**What the task requires**
Using the data below, copy every line that contains the word "pour".

**Data provided**

──────────────────────────────

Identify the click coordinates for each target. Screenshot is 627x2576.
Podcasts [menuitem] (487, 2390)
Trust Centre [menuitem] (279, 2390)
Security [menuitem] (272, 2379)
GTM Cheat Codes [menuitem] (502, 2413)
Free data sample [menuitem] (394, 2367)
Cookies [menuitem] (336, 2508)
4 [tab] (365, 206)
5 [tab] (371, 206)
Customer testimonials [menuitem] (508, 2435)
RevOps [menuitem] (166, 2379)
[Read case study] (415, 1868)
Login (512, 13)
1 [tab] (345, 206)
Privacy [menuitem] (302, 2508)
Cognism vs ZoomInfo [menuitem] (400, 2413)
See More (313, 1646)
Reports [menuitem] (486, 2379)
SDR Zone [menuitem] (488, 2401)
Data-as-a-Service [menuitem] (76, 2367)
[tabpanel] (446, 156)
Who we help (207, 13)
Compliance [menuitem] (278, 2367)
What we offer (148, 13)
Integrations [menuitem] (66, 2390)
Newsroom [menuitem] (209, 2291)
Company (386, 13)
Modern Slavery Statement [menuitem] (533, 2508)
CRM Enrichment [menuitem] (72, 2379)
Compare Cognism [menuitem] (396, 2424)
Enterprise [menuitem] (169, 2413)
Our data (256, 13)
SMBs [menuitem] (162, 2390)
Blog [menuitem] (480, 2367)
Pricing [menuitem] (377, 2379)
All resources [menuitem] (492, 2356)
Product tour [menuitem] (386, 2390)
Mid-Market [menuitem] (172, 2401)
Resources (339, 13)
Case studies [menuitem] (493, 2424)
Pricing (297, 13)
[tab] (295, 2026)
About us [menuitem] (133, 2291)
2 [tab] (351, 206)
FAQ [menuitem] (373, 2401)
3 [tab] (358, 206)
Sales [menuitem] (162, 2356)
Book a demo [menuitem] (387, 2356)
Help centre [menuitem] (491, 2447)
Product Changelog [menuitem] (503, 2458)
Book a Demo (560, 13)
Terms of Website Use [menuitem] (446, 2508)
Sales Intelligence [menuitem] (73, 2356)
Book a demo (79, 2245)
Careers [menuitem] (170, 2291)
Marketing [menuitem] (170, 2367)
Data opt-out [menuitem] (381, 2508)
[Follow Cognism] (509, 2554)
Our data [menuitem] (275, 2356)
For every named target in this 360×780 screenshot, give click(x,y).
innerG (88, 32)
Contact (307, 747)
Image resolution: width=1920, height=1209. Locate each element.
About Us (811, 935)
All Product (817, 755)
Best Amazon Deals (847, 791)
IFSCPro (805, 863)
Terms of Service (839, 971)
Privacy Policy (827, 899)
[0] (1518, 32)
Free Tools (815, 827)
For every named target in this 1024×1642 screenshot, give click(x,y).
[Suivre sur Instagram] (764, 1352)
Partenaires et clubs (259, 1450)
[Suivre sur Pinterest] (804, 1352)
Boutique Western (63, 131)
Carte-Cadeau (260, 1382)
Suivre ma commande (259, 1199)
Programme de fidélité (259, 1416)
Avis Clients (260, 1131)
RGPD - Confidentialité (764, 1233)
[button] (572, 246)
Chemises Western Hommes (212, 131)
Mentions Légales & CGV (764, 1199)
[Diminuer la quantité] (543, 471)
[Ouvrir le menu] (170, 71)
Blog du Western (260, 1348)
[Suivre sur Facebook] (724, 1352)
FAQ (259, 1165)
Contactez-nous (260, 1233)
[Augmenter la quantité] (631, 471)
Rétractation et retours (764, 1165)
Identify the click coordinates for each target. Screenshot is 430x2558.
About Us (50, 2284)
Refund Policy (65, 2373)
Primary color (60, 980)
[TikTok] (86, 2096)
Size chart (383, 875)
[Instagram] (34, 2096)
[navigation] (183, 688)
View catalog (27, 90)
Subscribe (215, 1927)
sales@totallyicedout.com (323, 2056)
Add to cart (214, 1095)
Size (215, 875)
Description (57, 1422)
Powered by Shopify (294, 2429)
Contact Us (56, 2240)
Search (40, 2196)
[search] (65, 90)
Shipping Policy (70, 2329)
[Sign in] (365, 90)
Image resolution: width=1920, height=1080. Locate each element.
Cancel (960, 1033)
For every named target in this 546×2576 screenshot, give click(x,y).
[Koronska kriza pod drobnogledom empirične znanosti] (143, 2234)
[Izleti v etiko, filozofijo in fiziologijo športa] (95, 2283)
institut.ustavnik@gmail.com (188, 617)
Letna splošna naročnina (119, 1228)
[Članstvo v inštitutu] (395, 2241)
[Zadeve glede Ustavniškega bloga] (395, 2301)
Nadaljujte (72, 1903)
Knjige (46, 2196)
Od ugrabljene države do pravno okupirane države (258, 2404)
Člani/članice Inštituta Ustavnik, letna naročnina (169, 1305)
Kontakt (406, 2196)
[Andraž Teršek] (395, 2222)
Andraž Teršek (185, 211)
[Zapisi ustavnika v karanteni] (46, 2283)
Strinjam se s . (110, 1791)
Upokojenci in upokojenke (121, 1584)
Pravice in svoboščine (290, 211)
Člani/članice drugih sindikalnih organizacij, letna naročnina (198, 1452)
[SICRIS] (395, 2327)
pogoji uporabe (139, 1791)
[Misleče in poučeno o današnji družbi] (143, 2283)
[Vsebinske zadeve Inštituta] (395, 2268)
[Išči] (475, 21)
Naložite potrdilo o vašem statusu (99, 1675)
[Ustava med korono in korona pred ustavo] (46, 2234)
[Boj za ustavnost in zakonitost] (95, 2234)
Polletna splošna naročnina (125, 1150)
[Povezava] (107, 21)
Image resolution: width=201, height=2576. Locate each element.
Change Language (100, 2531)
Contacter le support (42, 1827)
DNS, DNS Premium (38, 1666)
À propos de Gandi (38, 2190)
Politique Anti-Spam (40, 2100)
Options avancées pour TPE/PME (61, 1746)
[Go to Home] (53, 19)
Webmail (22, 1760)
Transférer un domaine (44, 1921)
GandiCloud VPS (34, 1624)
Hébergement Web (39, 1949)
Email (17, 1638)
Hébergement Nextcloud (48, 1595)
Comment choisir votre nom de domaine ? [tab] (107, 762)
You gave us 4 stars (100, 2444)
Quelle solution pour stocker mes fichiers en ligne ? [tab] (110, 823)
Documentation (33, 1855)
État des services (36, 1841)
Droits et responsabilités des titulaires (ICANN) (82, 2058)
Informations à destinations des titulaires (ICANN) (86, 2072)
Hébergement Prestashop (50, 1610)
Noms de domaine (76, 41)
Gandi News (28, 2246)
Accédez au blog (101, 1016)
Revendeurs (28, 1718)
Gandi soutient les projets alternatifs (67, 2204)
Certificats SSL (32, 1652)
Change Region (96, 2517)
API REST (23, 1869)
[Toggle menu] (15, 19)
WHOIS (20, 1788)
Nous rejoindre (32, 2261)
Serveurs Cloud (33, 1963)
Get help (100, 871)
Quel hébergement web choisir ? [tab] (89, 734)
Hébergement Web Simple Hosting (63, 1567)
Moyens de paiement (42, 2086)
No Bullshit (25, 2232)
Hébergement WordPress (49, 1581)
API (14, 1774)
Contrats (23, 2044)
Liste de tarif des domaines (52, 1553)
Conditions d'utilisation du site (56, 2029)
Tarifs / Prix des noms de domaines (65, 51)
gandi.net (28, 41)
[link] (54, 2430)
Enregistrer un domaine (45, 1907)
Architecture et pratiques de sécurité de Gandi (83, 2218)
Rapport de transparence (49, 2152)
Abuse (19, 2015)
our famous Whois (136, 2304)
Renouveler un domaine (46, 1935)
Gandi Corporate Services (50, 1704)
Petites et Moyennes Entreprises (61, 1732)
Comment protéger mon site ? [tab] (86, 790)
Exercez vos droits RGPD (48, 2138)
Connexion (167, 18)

──────────────────────────────

**Written answer**
Options avancées pour TPE/PME (61, 1746)
Quelle solution pour stocker mes fichiers en ligne ? [tab] (110, 823)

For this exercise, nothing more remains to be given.